È stato un ricercatore indipendente di sicurezza informatica a scoprire una fuga di notizie dall’applicazione Chat & Ask AI. Questo data breach ha coinvolto 25 milioni di utenti collegati vittime di una grave violazione di dati. Questa app è tra le applicazioni di chat basate sull’intelligenza artificiale più popolari sia su Google Play Store che Su Apple App Store, con oltre 50 milioni di download.
Questo ricercatore ha affermato di aver ottenuto accesso a 300 milioni di messaggi da oltre 25 milioni di utenti attraverso un database esposto. In questi messaggi ci sarebbero informazioni sensibili e discussioni su attività illegali e richieste di assistenza per il suicidio. L’applicazione in questione è particolarmente “amata” perché integra vari modelli linguistici di grande dimensioni tra cui ChatGPT, Claude e Gemini.
“I dati esposti includevano file utente contenenti l’intera cronologia delle chat, i modelli utilizzati e altre impostazioni. Ma hanno anche rivelato dati appartenenti agli utenti di altre app sviluppate da Codeway, lo sviluppatore di Chat & Ask AI“, hanno spiegato i ricercatori di Malwarebytes. Insomma, una fuga di notizie clamorosa quella di Chat & Ask AI.
La vulnerabilità alla base di questa violazione dei dati è una nota e documentata configurazione errata di Firebase. Firebase è una piattaforma backend-as-a-service (BaaS) basata su cloud, fornita da Google, che aiuta gli sviluppatori a creare, gestire e scalare applicazioni mobile e web.

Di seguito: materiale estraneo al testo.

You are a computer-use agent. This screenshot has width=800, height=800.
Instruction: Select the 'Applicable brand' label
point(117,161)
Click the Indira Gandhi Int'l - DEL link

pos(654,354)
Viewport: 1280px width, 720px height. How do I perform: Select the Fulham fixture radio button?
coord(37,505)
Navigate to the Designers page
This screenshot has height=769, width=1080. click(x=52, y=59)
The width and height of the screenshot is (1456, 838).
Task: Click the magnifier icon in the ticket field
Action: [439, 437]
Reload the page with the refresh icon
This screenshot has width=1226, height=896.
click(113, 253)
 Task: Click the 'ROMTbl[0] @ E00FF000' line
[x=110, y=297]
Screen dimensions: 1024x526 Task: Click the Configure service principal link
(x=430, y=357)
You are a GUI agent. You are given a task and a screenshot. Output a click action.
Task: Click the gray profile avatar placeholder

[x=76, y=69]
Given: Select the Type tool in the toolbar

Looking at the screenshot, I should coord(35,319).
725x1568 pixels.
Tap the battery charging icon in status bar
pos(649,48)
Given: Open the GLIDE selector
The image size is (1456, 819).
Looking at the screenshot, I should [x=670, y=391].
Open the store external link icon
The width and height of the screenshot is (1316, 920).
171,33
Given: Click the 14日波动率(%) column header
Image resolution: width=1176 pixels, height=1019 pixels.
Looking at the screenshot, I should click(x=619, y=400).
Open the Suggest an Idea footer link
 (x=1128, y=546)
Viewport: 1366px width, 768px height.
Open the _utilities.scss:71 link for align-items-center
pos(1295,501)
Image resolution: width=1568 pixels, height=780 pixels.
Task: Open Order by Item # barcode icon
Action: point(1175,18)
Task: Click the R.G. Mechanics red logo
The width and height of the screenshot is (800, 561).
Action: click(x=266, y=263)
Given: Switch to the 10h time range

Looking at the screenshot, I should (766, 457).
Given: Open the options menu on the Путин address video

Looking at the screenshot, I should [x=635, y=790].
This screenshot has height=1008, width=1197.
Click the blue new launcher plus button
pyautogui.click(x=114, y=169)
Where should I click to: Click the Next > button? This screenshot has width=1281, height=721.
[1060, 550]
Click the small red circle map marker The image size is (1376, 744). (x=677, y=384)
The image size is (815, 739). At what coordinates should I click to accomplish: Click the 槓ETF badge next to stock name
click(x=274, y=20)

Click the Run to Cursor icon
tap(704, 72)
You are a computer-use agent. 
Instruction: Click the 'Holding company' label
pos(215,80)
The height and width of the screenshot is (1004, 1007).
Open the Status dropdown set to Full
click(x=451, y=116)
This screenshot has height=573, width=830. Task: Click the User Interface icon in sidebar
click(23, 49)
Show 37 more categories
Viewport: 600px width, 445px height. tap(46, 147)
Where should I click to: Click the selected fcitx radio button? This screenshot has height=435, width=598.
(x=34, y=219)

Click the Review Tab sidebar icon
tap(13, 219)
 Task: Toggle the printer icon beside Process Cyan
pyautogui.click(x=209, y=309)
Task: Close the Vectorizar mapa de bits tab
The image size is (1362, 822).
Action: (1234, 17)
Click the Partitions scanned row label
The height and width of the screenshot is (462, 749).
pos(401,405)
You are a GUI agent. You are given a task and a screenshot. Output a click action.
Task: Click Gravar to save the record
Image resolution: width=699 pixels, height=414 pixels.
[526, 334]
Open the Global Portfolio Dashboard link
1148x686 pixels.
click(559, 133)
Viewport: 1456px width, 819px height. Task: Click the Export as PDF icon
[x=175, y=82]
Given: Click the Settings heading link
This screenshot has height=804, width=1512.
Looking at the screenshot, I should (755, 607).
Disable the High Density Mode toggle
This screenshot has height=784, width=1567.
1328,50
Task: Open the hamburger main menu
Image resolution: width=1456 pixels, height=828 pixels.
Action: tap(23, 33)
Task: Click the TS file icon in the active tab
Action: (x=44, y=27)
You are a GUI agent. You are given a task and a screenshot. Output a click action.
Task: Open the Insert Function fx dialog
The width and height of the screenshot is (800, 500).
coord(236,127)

Come evitare la fuga di notizie di Chat & Ask AI e simili
Ovviamente quello che è successo a Chat & Ask AI, ovvero la fuga di notizie di queste ore, potrebbe succedere con altre app di intelligenza artificiale. Come puoi evitare di diventare vittima di tutto questo e restare al sicuro proteggendo le tue informazioni sensibili e i tuoi dati personali? Malwarebytes ha pubblicato alcuni consigli particolarmente utili:
- usa sempre chatbot privati che non utilizzano i tuoi dati per addestrare il loro modello;
- evita di affidarti ai chatbot per le decisioni importanti della tua vita;
- usa un’identità diversa e non la tua se vuoi proprio parlare di argomenti delicati;
- mantieni le informazioni condivise impersonali evitando di usare nomi reali e non caricando documenti privati;
- non condividere le tue conversazioni affinché non diventino ricercabili;
- utilizzando l’intelligenza artificiali di un’azienda di social media non effettuare l’accesso alla piattaforma social.